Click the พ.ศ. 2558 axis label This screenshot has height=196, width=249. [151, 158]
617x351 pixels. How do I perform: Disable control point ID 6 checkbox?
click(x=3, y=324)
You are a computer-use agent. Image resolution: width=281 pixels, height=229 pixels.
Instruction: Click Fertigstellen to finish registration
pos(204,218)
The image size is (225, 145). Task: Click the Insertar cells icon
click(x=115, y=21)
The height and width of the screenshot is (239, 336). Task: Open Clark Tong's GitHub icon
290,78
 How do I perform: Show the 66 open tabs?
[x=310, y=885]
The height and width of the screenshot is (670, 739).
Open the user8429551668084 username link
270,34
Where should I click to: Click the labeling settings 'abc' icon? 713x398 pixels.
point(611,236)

● ● ● ● ● ● ●

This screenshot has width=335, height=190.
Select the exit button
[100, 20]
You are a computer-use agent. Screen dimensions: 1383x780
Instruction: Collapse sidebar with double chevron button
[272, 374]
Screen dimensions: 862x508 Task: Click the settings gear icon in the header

● ● ● ● ● ● ●

Exercise prompt >>
Among the lines above, please find those with "agent" and copy them.

Task solution >>
You are a computer-use agent. Image resolution: width=281 pixels, height=229 pixels.
You are a computer-use agent. Screen dimensions: 1383x780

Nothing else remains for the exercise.